Activity
Retype the hospital news story below word for word, from start to finish.

Study text
BEGIN

CAMDEN, N.J. (WPVI) --For months, 79-year-old Lenora Danver was incapacitated by pain.
It all began after she suffered a fall.
"I was bounced around from place to place, and no one could help. It felt like I was old and no one cared," Lenora remembers. "And then a light went off in my head and I went to Cooper."
At Cooper University Hospital, doctors diagnosed Lenora with osteoporosis. She was then treated for eight pelvic fractures.
Kenneth Graf, MD, the Director of the Orthopaedic Trauma and Fracture Care Program, performed minimally invasive surgery to repair these fractures. After recovering quickly from surgery and intense rehabilitation, Lenora was back to enjoying her life with her family.
"Patients who are improperly treated elsewhere can benefit from our geriatric fracture program at Cooper," says Dr. Graf. "We know that one little fall can mean big changes in the quality of a person's life. And we have the capabilities to fix the fractures quickly and get patients back living."
Cooper University Hospital achieved the highest level of certification for their Geriatric Fracture Care Program by the International Geriatric Fracture Society (IGFS). This Premier Level Certification is the first of its kind in New Jersey and the Philadelphia region. Cooper is one of only nine hospitals in the nation to achieve this honor.

END

Material provided
BEGIN

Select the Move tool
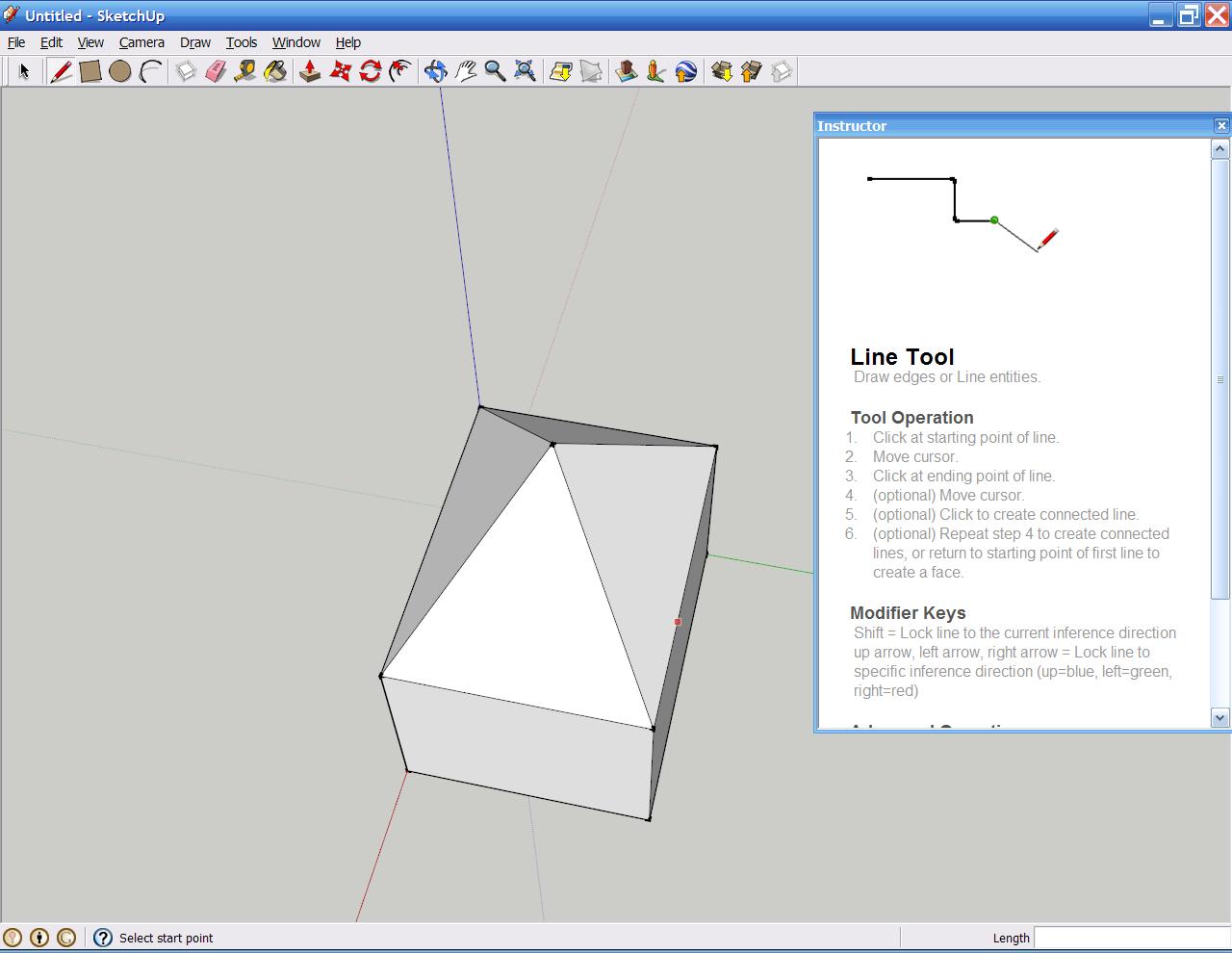Viewport: 1232px width, 953px height. pos(340,71)
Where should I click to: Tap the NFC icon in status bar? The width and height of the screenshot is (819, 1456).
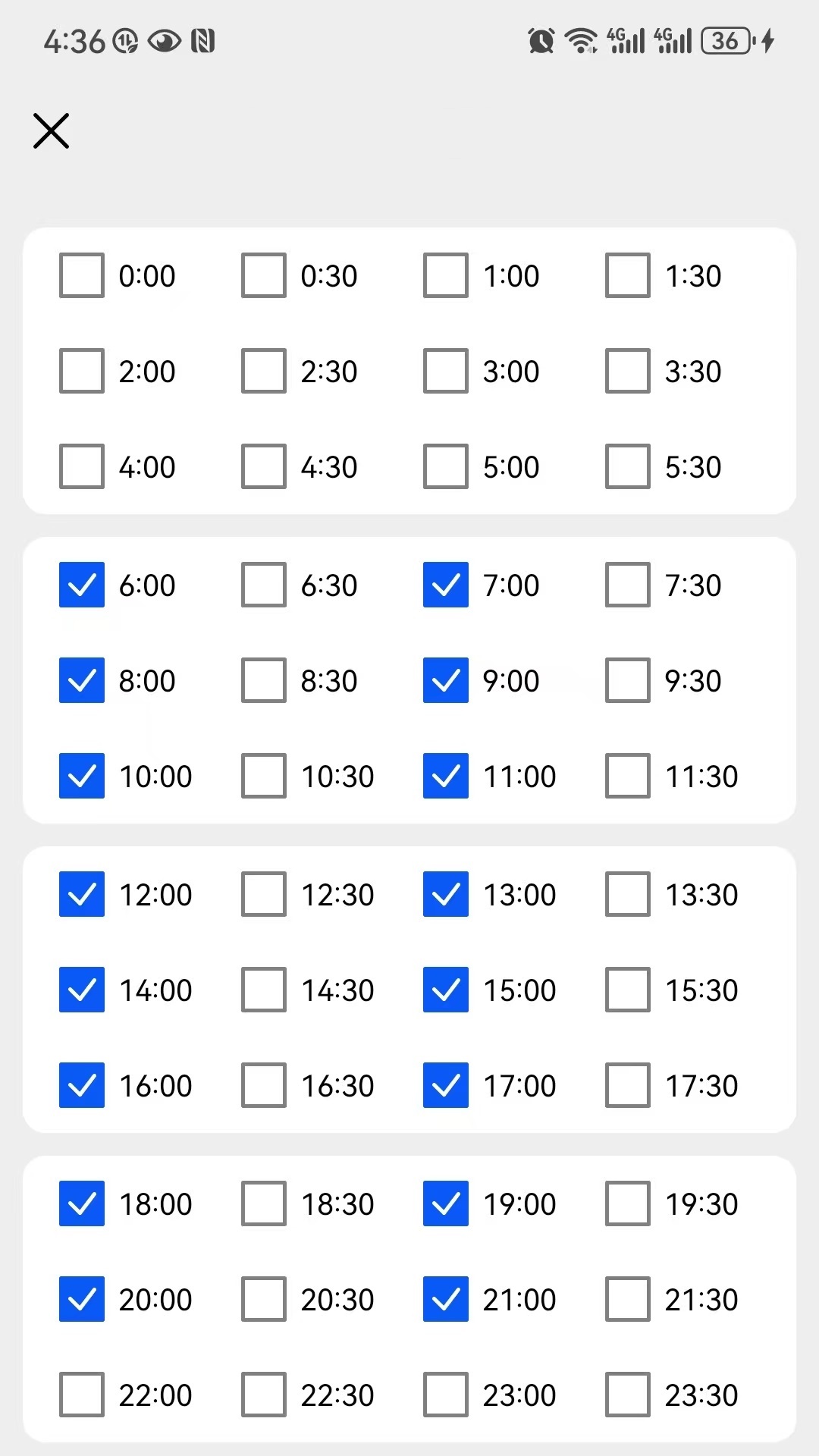click(202, 40)
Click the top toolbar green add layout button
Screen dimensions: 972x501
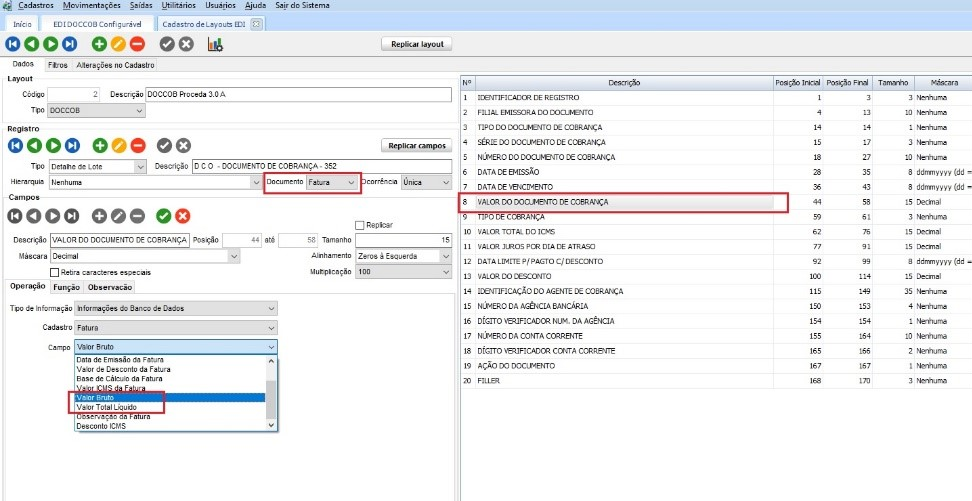pos(99,44)

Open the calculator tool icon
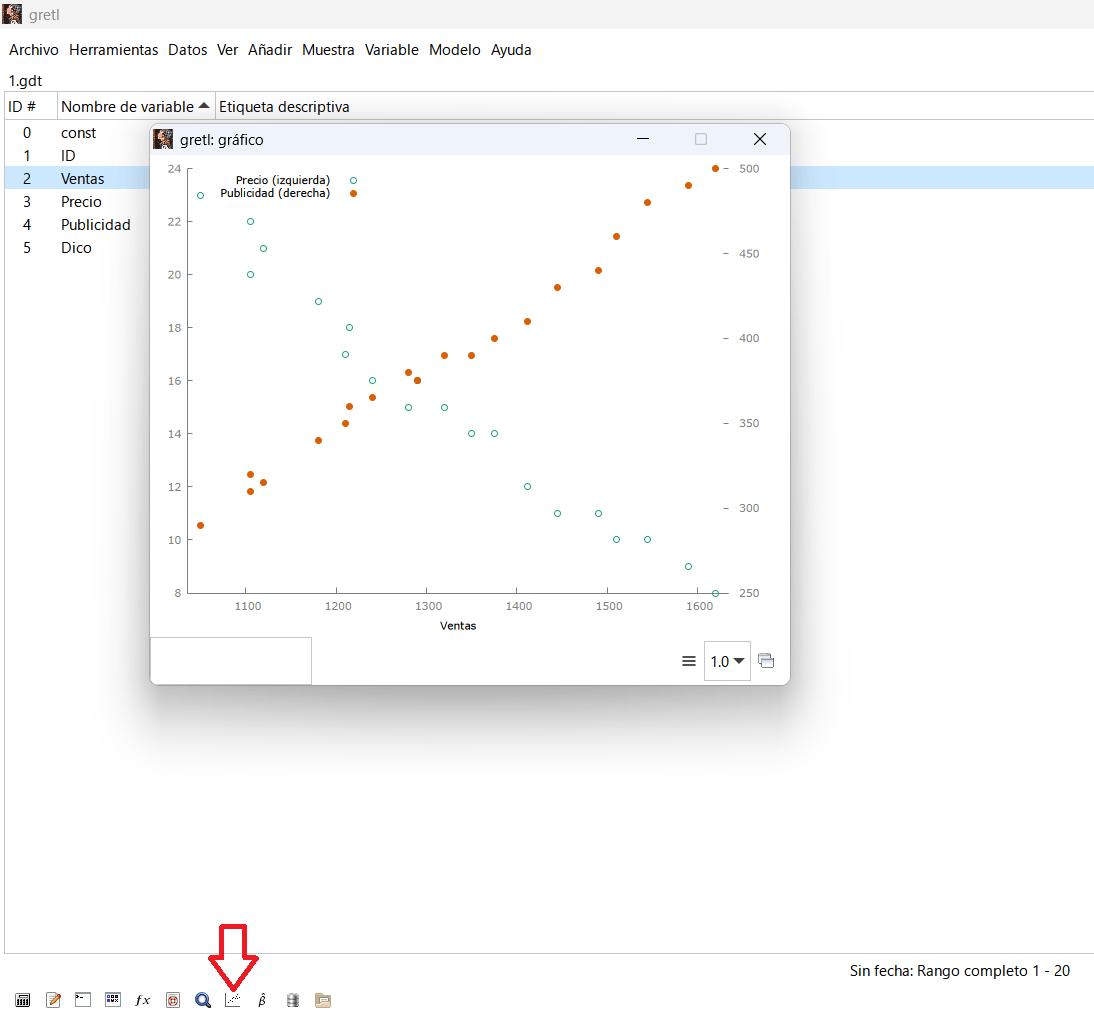coord(22,1000)
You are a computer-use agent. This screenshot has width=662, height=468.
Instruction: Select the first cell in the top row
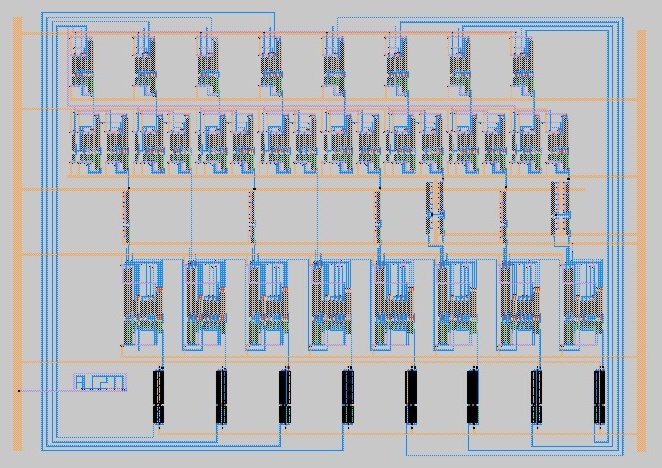(81, 62)
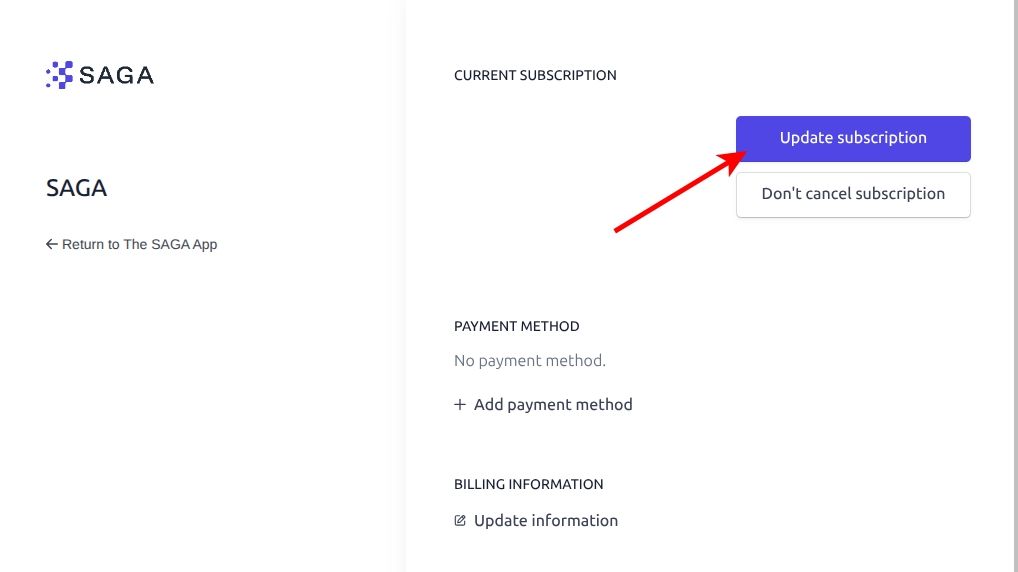Open the Add payment method link
The height and width of the screenshot is (572, 1018).
[553, 405]
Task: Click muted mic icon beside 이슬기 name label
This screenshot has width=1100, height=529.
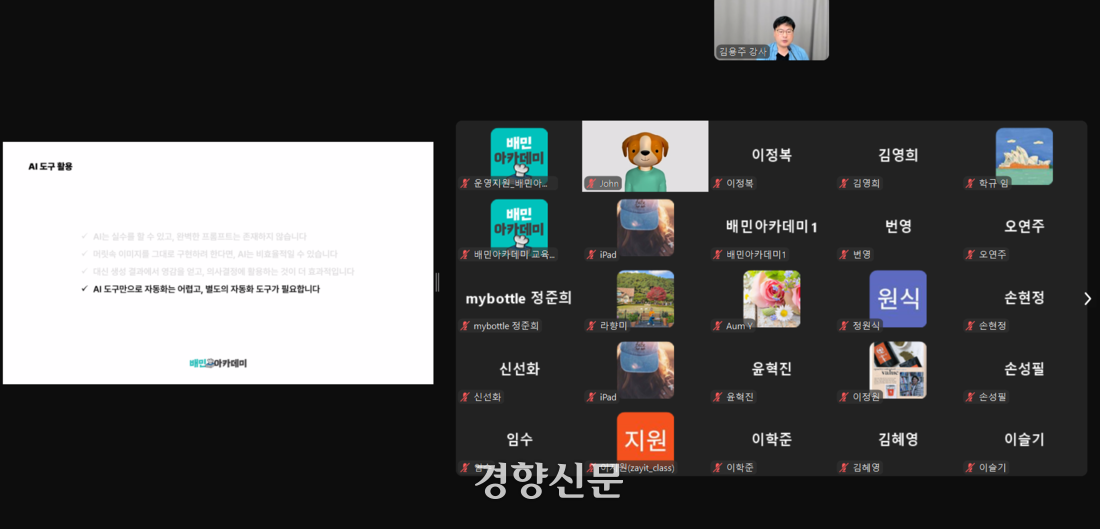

END

Task answer
CAMDEN, N.J. (WPVI) --For months, 79-year-old Lenora Danver was incapacitated by pain.
It all began after she suffered a fall.
"I was bounced around from place to place, and no one could help. It felt like I was old and no one cared," Lenora remembers. "And then a light went off in my head and I went to Cooper."
At Cooper University Hospital, doctors diagnosed Lenora with osteoporosis. She was then treated for eight pelvic fractures.
Kenneth Graf, MD, the Director of the Orthopaedic Trauma and Fracture Care Program, performed minimally invasive surgery to repair these fractures. After recovering quickly from surgery and intense rehabilitation, Lenora was back to enjoying her life with her family.
"Patients who are improperly treated elsewhere can benefit from our geriatric fracture program at Cooper," says Dr. Graf. "We know that one little fall can mean big changes in the quality of a person's life. And we have the capabilities to fix the fractures quickly and get patients back living."
Cooper University Hospital achieved the highest level of certification for their Geriatric Fracture Care Program by the International Geriatric Fracture Society (IGFS). This Premier Level Certification is the first of its kind in New Jersey and the Philadelphia region. Cooper is one of only nine hospitals in the nation to achieve this honor.